How to Project onto the Unit Simplex as Intersection of Two Sets (Optimizing a Convex Function)?

I would like to estimate a matrix $S$ by solving the following optimization problem

\begin{align} &\min\limits_{s} f(S) \\ &\text{subject to }\sum_{i,j}s_{i,j}=1,\quad s_{i,j}\geq0~\forall(i,j)\end{align}

where function $f$ is convex and the entries of matrix $S$ sum up to $1$ and are non-negative.

So I am solving the problem by the projected gradient descent using the following iterative equations at every iteration $k+1$:

\begin{align} &s_{i,j}^{(k+1)}= \max\Big(0,s_{i,j}^{(k)} - \eta\nabla f\big(s_{i,j}^{(k)}\big)\Big)\\ &s^{(k+1)}_{i,j} = \frac{s^{(k+1)}_{i,j}}{\sum_{i,j}s^{(k+1)}_{i,j}}\end{align}

Apparently what I am doing is not correct so I am wondering how I should write my iterative equations for the projection properly.

EDIT:

My solution may lead to dividing the entries $s_{i,k}^{(k+1)}$'s by $0$ . I thought about zeroing out negative entries after the normalization of $s_{i,k}^{(k+1)}$'s but if I do so I won't have anymore $\sum_{i,j}s_{i,j}=1$.


Solution 1:

You have 2 options:

  1. Use direct projection onto the Unit Simplex which the intersection of the 2 sets you mentioned (See Orthogonal Projection onto the Unit Simplex).
  2. Use Alternating Projection on each of the sets you defined.

The projection onto the Non Negative Orthant set:

$$ \operatorname{Proj}_{\mathcal{S}} \left( x \right) = \max \left\{ 0, x \right\} $$

Where $ S = \left\{ x \in \mathbb{R}^{n} \mid x \succeq 0 \right\} $;

The projection onto the set $ \mathcal{C} = \left\{ x \in \mathbb{R}^{n} \mid \boldsymbol{1}^{T} x = 1 \right\} $:

$$ \operatorname{Proj}_{\mathcal{C}} \left( x \right) = x - \frac{\sum_{i} {x}_{i} - 1}{n} \boldsymbol{1} $$

Pay attention that this is not what you had in your solution.

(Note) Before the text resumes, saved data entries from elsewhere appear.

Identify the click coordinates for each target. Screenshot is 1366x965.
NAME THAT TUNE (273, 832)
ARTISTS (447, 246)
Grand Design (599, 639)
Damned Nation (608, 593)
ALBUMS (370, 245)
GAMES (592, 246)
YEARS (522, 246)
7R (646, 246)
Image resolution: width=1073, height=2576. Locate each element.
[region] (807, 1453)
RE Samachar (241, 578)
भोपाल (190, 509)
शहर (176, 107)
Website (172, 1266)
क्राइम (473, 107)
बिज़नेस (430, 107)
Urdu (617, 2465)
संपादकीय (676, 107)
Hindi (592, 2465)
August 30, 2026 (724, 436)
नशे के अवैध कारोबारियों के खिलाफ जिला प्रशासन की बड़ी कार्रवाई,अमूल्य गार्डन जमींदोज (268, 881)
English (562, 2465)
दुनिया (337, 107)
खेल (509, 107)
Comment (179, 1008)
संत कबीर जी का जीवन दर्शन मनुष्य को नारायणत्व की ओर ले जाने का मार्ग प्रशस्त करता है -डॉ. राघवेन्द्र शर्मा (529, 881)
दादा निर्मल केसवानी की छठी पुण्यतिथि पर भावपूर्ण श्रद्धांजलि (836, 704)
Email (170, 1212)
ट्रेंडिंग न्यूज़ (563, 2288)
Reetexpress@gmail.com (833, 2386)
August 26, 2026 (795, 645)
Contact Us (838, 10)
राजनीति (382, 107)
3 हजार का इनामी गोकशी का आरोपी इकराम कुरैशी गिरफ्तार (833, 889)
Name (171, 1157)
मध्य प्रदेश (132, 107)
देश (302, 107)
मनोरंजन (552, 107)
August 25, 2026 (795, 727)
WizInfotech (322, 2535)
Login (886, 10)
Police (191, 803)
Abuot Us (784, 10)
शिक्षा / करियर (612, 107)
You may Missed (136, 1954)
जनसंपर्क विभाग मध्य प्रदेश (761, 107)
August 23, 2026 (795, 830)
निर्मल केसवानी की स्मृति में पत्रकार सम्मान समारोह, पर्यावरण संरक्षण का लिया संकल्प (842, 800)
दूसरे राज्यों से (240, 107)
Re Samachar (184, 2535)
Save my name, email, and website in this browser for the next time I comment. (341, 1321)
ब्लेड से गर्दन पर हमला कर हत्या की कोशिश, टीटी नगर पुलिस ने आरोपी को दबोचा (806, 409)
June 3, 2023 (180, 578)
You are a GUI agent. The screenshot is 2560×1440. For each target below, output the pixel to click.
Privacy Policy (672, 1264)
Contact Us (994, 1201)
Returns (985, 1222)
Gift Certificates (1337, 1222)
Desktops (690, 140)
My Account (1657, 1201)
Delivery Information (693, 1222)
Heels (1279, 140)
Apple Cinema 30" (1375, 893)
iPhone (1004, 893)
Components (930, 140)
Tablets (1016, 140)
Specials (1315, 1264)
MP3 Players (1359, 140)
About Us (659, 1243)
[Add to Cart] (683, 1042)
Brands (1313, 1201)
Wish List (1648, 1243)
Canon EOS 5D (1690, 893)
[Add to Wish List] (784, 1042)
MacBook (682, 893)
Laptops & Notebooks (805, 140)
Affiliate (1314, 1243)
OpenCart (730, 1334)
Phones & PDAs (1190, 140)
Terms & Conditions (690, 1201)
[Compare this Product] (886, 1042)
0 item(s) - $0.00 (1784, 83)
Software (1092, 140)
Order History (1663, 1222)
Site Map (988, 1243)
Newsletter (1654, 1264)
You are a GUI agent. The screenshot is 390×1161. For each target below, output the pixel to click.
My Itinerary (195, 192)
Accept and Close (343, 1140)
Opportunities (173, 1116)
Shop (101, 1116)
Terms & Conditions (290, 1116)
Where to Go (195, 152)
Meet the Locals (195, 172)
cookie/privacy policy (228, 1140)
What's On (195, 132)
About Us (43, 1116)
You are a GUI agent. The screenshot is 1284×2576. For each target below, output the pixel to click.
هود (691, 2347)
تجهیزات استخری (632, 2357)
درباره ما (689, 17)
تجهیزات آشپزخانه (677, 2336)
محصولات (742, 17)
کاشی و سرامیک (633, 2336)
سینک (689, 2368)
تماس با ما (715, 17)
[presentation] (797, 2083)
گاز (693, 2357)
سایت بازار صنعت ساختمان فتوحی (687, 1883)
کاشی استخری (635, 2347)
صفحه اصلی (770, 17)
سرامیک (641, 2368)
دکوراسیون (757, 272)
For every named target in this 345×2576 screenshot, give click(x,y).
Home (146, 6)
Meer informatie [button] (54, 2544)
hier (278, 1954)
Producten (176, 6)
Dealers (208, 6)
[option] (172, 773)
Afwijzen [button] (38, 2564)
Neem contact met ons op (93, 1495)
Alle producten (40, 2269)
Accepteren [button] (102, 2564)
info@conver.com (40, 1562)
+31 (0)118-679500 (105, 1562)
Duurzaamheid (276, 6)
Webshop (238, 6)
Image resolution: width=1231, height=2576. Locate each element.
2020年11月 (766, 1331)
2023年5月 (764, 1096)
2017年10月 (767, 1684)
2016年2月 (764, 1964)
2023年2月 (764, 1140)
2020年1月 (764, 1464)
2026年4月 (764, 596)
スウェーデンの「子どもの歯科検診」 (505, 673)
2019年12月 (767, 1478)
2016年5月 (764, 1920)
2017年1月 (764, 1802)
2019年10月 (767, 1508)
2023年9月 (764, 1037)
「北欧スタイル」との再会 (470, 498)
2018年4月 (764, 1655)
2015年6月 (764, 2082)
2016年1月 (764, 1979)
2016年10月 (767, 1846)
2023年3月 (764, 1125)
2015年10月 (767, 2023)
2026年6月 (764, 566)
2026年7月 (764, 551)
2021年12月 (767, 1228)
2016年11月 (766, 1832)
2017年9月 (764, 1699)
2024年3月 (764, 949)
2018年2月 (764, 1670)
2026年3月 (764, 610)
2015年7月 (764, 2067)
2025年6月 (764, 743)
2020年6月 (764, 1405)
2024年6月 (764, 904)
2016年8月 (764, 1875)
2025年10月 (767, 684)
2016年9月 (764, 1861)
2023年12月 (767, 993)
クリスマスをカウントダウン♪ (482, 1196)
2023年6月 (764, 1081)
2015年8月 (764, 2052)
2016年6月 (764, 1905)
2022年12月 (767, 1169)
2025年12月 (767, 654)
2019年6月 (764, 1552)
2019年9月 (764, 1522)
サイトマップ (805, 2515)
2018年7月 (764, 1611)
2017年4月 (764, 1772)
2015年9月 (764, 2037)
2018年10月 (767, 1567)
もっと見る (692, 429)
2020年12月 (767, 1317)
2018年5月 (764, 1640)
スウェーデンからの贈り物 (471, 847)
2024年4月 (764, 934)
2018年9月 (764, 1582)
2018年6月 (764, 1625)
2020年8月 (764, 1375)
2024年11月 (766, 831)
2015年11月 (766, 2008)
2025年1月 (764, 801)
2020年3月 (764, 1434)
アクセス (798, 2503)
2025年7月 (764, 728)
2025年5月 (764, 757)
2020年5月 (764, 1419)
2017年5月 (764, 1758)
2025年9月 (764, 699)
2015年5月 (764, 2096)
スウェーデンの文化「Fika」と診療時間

To show the 2 methods in practice one could use the following problem:

$$ \begin{alignat*}{3} \arg \min_{x} & \quad & \frac{1}{2} \left\| A x - b \right\|_{2}^{2} \\ \text{subject to} & \quad & x \succeq 0 \\ & \quad & \boldsymbol{1}^{T} x = 1 \end{alignat*} $$

The Code:

%% Solution by Projected Gradient Descent (Alternating Projections)

vX = pinv(mA) * vB;

for ii = 2:numIterations

    stepSize = stepSizeBase / sqrt(ii - 1);

    % Gradient Step
    vX = vX - (stepSize * ((mAA * vX) - vAb));

    % Projection onto Non Negative Orthant
    vX = max(vX, 0);
    % Projection onto Sum of 1
    vX = vX - ((sum(vX) - 1) / numCols);

    % Projection onto Non Negative Orthant
    vX = max(vX, 0);
    % Projection onto Sum of 1
    vX = vX - ((sum(vX) - 1) / numCols);

    % Projection onto Non Negative Orthant
    vX = max(vX, 0);
    % Projection onto Sum of 1
    vX = vX - ((sum(vX) - 1) / numCols);

    mObjVal(ii, 1) = hObjFun(vX);
end

disp([' ']);
disp(['Projected Gradient Descent (Alternating Projection) Solution Summary']);
disp(['The Optimal Value Is Given By - ', num2str(mObjVal(numIterations, 1))]);
disp(['The Optimal Argument Is Given By - [ ', num2str(vX.'), ' ]']);
disp([' ']);


%% Solution by Projected Gradient Descent (Direct Projection onto Unit Simplex)

vX = pinv(mA) * vB;

for ii = 2:numIterations

    stepSize = stepSizeBase / sqrt(ii - 1);

    % Gradient Step
    vX = vX - (stepSize * ((mAA * vX) - vAb));

    % Projection onto Unit Simplex
    vX = ProjectSimplex(vX, simplexRadius, stopThr);

    mObjVal(ii, 2) = hObjFun(vX);
end

disp([' ']);
disp(['Projected Gradient Descent (Direct Projection) Solution Summary']);
disp(['The Optimal Value Is Given By - ', num2str(mObjVal(numIterations, 2))]);
disp(['The Optimal Argument Is Given By - [ ', num2str(vX.'), ' ]']);
disp([' ']);

Result of a run:

enter image description here

As expected, the Direct Projection is faster to converge.
Also, the direct projection at each iteration generates a solution which obeys the constraint while the Alternating Projection isn't guaranteed (Though violation is really small).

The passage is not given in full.